◆ ВАША ЗАДАЧА
Продолжите отрывок о возвращении Бориса в Братск, начав сразу после его последнего предложения.

◆ ИСХОДНЫЙ ТЕКСТ
_ _ _

Как был обрадован и ободрен Борис, когда Казмирчук передал ему эти слова первого космонавта.

И, перефразируя Гагарина, хочется сказать, что сколько бы Борис пи летал по стране, а первой его думой и самым заветным желанием оставалось вернуться к своим «братским братьям».

Ребята на правом берегу Ангары соорудили ему дом — хороший, рубленный из листвяка, просторный дом. В Братск переехали мать Бориса и четыре его сестры.

И день такой настал.

На аэродроме в Братске (существовал уже и аэродром, и было прямое, а не через Иркутск, сообщение с Москвой) Бориса встречала вся бригада, свободная от работы в смене.

Везли Бориса незнакомой дорогой, где все в новостройках — и так до самой Ангары, а через Ангару — по малой бетоновозной эстакаде, соединившей берега Ангары.

Где-то на середине эстакады каким-то чудом узнали, что в машине едет Гайнулин, и образовалась пробка из десятков машин. И первый раз никто не ругался, не подгонял водителей, не устраивал разносов и разгонов.

_ _ _

(Сохранённые записи)
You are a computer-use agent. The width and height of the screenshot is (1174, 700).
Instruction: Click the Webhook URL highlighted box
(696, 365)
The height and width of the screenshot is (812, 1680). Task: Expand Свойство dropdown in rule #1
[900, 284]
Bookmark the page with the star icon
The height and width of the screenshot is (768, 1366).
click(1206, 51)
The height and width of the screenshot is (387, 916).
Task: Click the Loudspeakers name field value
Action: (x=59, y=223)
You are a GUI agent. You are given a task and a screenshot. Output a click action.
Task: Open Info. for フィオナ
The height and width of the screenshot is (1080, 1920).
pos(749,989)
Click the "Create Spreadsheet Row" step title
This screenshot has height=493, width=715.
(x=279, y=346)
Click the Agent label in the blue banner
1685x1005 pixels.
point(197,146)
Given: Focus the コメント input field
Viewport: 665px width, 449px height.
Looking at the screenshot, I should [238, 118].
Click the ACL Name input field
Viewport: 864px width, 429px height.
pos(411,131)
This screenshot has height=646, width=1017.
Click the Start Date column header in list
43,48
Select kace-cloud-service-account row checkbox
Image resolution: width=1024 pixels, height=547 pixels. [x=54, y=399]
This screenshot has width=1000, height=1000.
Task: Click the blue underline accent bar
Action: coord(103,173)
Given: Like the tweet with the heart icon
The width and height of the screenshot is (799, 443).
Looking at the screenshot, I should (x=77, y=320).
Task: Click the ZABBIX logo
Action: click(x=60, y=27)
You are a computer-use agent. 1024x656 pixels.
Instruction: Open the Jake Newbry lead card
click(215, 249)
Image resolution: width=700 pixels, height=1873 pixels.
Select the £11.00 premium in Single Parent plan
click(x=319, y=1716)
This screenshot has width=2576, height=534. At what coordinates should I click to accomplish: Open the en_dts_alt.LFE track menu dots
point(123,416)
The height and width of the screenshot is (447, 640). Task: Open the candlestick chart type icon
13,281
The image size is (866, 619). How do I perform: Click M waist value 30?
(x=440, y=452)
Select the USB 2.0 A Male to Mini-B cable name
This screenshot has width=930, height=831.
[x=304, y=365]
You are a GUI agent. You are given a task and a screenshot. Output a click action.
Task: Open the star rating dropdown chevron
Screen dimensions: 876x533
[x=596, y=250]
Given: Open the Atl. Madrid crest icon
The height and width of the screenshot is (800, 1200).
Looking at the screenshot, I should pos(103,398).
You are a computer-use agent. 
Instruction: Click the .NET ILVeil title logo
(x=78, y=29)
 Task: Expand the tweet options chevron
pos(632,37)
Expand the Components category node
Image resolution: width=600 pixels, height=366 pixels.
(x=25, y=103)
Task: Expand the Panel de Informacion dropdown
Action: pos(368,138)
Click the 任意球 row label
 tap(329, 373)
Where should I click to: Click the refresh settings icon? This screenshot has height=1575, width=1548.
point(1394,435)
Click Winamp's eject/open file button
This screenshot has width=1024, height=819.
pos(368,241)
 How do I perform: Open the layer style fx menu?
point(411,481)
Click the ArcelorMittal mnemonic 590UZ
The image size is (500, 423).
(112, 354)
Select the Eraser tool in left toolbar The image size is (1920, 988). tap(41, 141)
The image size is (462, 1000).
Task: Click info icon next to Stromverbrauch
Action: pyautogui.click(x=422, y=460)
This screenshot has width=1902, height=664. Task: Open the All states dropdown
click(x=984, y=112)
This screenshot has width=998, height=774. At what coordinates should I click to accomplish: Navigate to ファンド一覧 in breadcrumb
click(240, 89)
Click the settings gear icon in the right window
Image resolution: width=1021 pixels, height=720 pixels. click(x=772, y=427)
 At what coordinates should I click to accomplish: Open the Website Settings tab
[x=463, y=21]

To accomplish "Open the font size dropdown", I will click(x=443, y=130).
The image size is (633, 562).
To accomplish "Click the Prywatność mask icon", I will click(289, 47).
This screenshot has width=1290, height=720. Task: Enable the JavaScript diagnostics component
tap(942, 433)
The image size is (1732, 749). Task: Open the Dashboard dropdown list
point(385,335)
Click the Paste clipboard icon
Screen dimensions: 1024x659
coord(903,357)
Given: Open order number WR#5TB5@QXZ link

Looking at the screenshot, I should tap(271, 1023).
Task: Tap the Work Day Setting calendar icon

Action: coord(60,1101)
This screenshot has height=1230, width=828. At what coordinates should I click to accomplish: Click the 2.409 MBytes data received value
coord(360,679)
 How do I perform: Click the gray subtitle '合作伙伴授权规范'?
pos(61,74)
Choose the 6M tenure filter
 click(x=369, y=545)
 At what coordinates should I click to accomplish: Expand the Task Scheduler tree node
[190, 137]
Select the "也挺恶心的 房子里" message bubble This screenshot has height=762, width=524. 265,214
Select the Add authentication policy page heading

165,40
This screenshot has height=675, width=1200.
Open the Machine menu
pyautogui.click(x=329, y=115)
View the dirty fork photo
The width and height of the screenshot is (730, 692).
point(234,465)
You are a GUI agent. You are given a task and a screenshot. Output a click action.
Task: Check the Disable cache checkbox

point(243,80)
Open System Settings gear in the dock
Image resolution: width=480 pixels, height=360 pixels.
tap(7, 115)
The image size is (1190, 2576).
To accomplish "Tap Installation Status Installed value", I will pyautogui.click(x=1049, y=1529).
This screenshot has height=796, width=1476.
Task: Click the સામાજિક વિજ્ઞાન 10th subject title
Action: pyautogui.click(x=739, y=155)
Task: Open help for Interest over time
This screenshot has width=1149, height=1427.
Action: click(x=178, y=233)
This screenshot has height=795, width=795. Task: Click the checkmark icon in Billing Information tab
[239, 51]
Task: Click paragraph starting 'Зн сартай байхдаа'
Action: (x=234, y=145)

_ _ _

◆ ОТВЕТ
Жали Борису руку, убеждались, что она по-прежнему крепка. А он сидел как ни в чем не бывало со своей широченной, лукавой, белозубой улыбкой, с открытой курчавой головой — здоровяк из здоровяков, и всем казалось, что завтра уже его увидят в котловане. Собственно, так и говорили: «Ну, до встречи. Теперь уж ты с нами. Молодец, что поправился». И Борис отвечал:

— До встречи. Это не я молодец, а вы молодцы. Вон сколько здесь дел наворочали. Прямо новый мир.

Задние машины, не зная, в чем дело, стали подавать сигналы, и вся эстакада отвечала им сигналами. Но это была не тревога, а приветствие. В одном ряду с другими машина Гайяулина поехала на правый берег, на Амурскую улицу, 75, где с этого дня стало не только жилье Бориса, но и неофициальный штаб бригады коммунистического труда имени 40-летия ВЛКСМ.

Как пересказать в очерке жизнь человека, который на съезде ВЛКСМ в отчетном докладе был назван Павкой Корчагиным шестидесятых годов?

Теперь-то он воистину стал бригадиром, теперь каждый день в его дом приходили десятки людей и по делу и по дружбе. Людей притягивало сюда как магнитом.

И приезжие в Братск не обходили дом на Амурской улице, 75.

Всех здесь встречали радушно и сам Борис, и его мать Любовь Васильевна — невиданной доброты женщина.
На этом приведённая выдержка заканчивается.